Babbitt was born in Philadelphia, Pennsylvania to Albert E. Babbitt and Sarah Potamkin. He was raised in Jackson, Mississippi, and began studying the violin when he was four but soon switched to clarinet and saxophone. Early in his life he was attracted to jazz and theater music. He was making his own arrangements of popular songs at seven, and when he was thirteen, he won a local songwriting contest.
Babbitt's father was a mathematician, and it was mathematics that Babbitt intended to study when he entered the University of Pennsylvania in 1931. However, he soon left and went to New York University instead, where he studied music with Philip James and Marion Bauer.
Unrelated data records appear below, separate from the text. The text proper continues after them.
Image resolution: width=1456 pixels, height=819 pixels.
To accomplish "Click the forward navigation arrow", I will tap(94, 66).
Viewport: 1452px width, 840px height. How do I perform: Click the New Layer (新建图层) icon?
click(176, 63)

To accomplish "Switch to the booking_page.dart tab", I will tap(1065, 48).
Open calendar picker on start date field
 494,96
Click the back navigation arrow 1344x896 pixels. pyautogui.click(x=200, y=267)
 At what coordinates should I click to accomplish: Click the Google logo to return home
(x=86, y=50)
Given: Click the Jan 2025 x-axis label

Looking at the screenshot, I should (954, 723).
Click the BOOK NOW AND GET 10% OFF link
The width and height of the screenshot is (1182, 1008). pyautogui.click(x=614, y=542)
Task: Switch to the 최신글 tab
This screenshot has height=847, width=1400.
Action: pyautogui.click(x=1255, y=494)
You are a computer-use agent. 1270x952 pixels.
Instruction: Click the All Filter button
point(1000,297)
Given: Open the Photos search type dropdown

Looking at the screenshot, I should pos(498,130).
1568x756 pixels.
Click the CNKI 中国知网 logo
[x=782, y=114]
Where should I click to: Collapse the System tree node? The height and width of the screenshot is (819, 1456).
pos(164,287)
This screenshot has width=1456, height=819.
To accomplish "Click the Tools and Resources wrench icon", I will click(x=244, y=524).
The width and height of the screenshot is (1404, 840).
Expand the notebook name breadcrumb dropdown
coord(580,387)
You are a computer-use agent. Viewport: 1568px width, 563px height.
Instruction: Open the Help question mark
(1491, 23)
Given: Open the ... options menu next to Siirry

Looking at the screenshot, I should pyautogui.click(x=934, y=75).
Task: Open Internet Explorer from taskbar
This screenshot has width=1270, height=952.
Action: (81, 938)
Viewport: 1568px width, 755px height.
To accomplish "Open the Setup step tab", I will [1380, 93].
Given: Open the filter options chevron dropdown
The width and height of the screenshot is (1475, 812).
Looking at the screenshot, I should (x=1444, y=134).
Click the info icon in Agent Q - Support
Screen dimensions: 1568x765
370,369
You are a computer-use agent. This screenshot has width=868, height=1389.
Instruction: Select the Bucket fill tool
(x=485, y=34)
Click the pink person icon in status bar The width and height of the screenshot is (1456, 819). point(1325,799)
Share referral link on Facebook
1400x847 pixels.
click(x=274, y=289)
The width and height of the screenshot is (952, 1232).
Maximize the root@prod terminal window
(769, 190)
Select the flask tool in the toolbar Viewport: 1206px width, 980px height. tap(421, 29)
There he became interested in the music of the composers of the Second Viennese School, and went on to write a number of articles on twelve tone music including the first description of combinatoriality and a serial "time-point" technique. After receiving his bachelor of arts degree from New York University College of Arts and Science in 1935 with Phi Beta Kappa honors, he studied under Roger Sessions, first privately and then later at Princeton University. At the University he joined the music faculty in 1938 and received one of Princeton's first Master of Fine Arts degrees in 1942. During the Second World War Babbitt divided his time between mathematical research in Washington, DC, and Princeton, where he became a member of the mathematics faculty from 1943 to 1945.
In 1948, Babbitt returned to Princeton University's music faculty and in 1973, became a member of the faculty at the Juilliard School in New York. Among his more notable former students are music theorists David Lewin and John Rahn.
Babbitt later became interested in electronic music. He was hired by RCA as consultant composer to work with their RCA Mark II Synthesizer at the Columbia-Princeton Electronic Music Center, and in 1961 produced his Composition for Synthesizer. Babbitt was less interested in producing new timbres than in the rhythmic precision he could achieve using the Mark II synthesizer, a degree of precision previously unobtainable in live performances.
Babbitt continued to write both electronic music and music for conventional musical instruments, often combining the two. Philomel (1964), for example, was written for soprano and a synthesized accompaniment (including the recorded and manipulated voice of Bethany Beardslee, for whom the piece was composed) stored on magnetic tape.
From 1985 until his death he served as the Chairman of the BMI Student Composer Awards, the international competition for young classical composers. Milton Babbitt died in Princeton, New Jersey on January 29, 2011 at the age of 94.